街中で薄毛の方を見かけた場合、お年寄り以外で側頭部や後頭部まで薄くなっている人はほとんど見かけません。そこからも分かるように、老化現象以外の薄毛は前額部と頭頂部に集中します。ここからも、青年期~壮年期におこる薄毛症状の大半がAGAであることが推測可能です。毛穴の脂や食事、運動不足など、ちまたでは様々な薄毛の原因が語られますが、これらは基本的には関係ないものだという事もここから分かると思います。
AGAの対処法は?
AGAが発症するかどうかは、体質的に発症しやすいかどうかが全てと言っても過言ではありません。悪玉男性ホルモンの影響を受けやすいか否かがその判断基準ですが、その体質は遺伝の要素も大きく影響するものです。

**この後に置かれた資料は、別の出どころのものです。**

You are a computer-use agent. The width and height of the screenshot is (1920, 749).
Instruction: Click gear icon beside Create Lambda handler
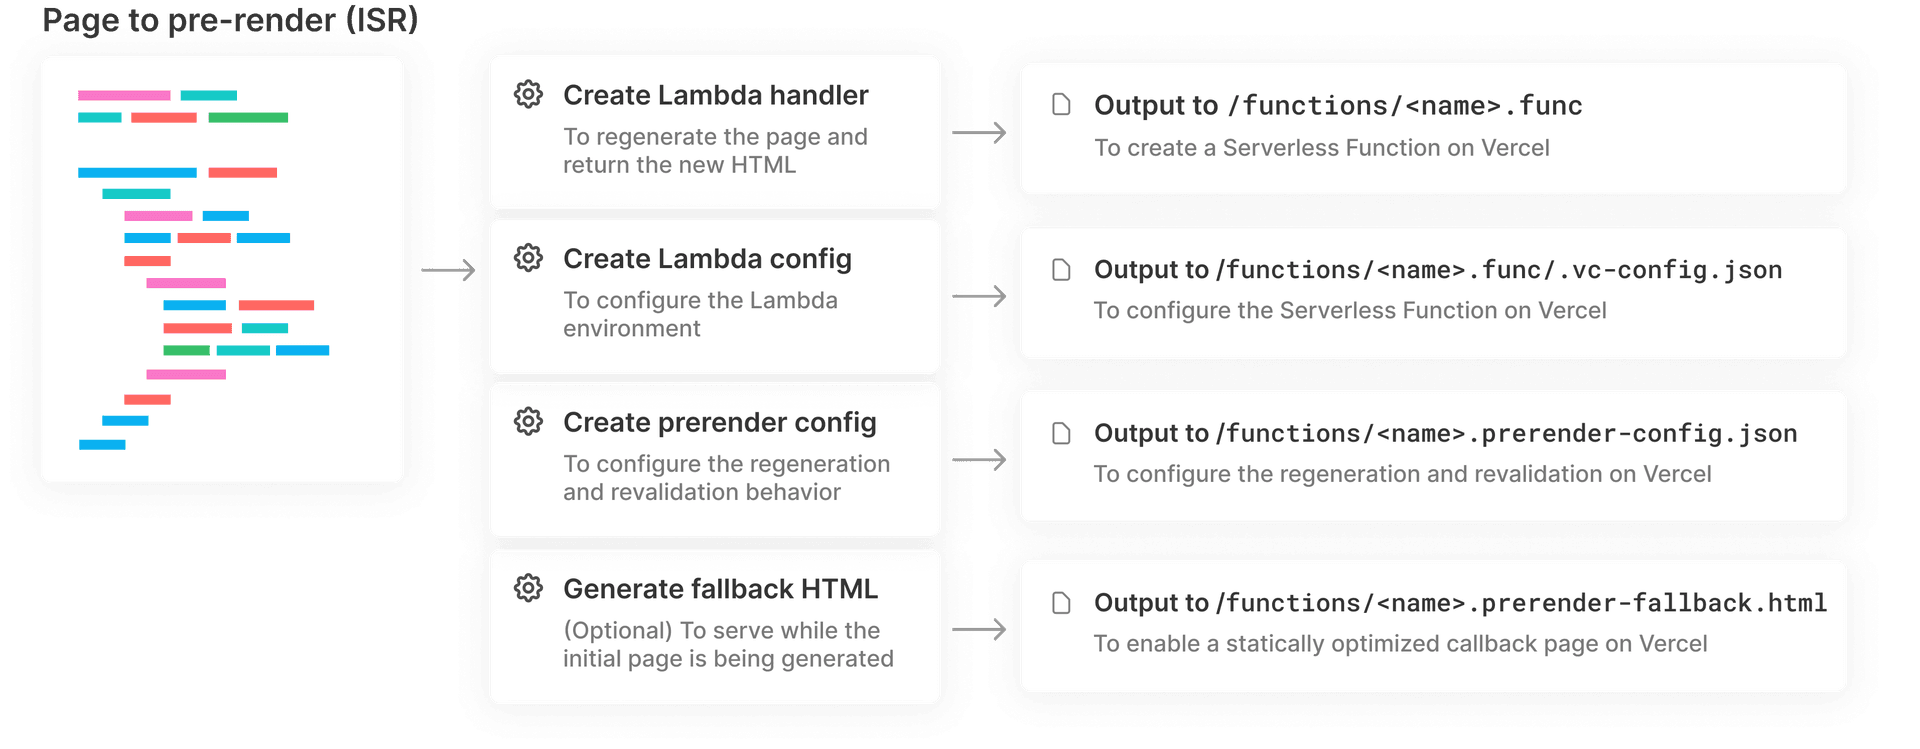point(528,95)
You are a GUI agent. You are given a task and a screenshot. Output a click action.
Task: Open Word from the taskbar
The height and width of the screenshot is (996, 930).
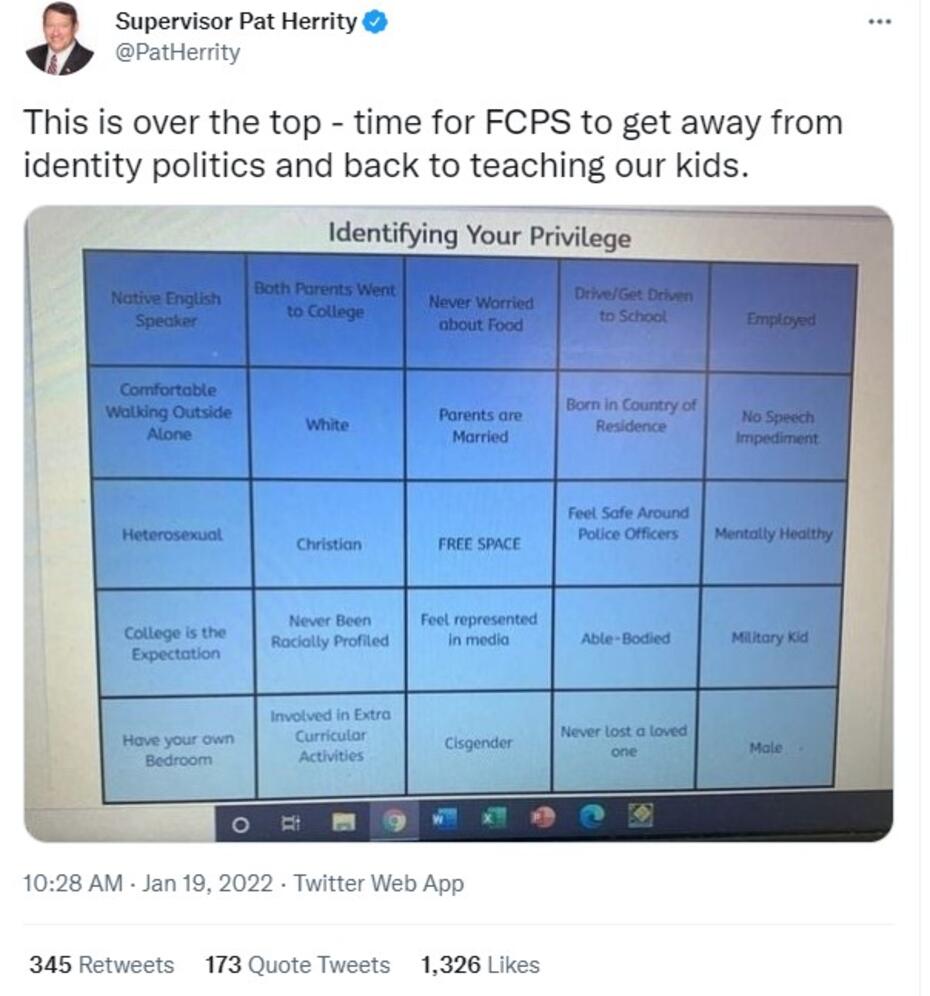tap(444, 819)
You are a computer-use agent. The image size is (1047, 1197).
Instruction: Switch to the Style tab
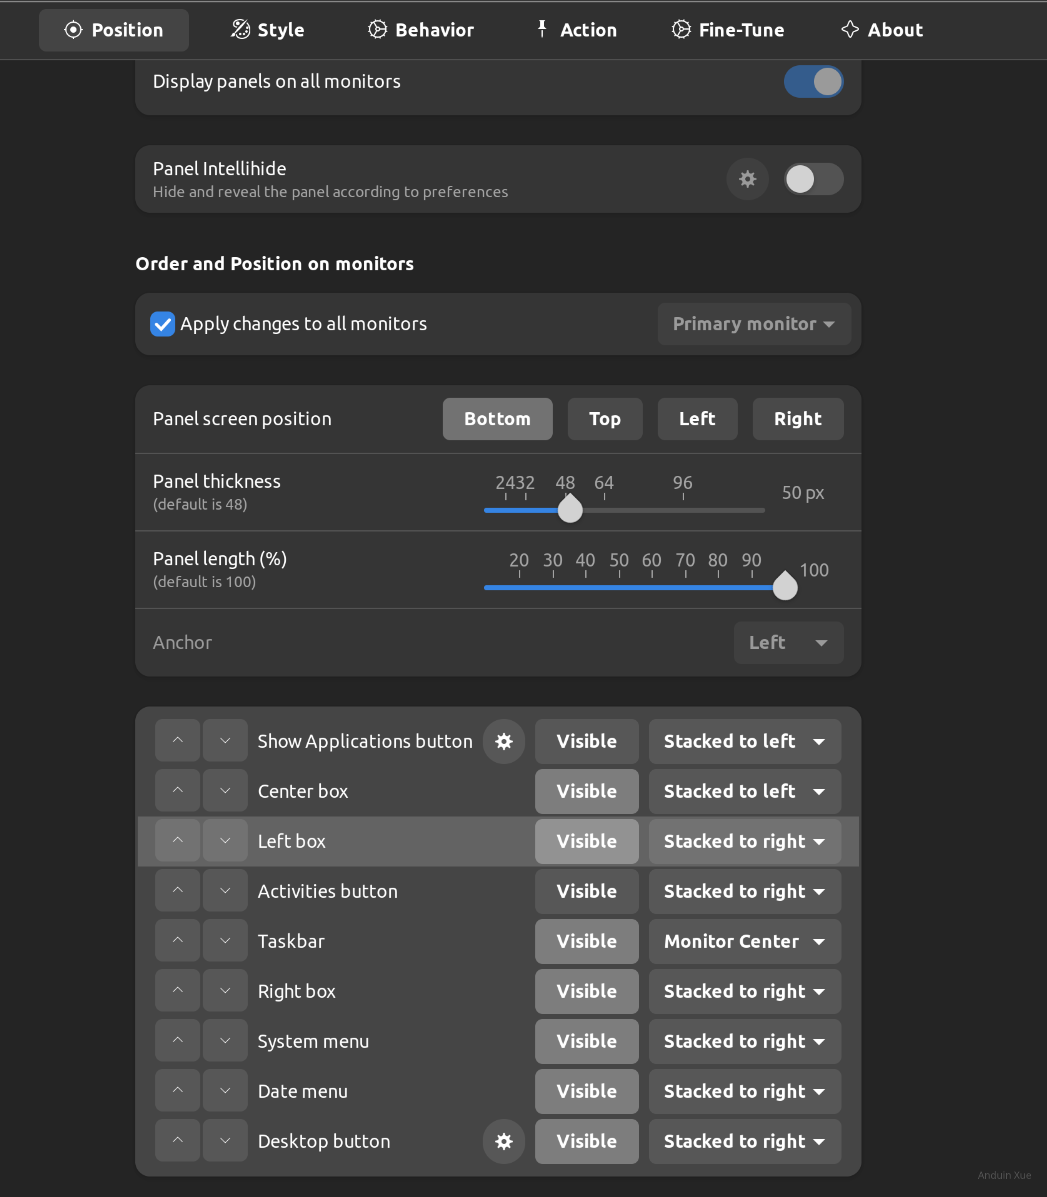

医療の進歩により、現代では悪玉男性ホルモンの影響を抑える薬剤にてAGAの治療も可能になってきました。進行の予防だけではなく、具体的に外観の変化を目的とした治療も可能になってきたのです。明らかに抜け毛の量が増えてきた場合や、見た目に薄毛の症状が認められる場合には、AGA治療専門医に相談してみるのが良いと思います。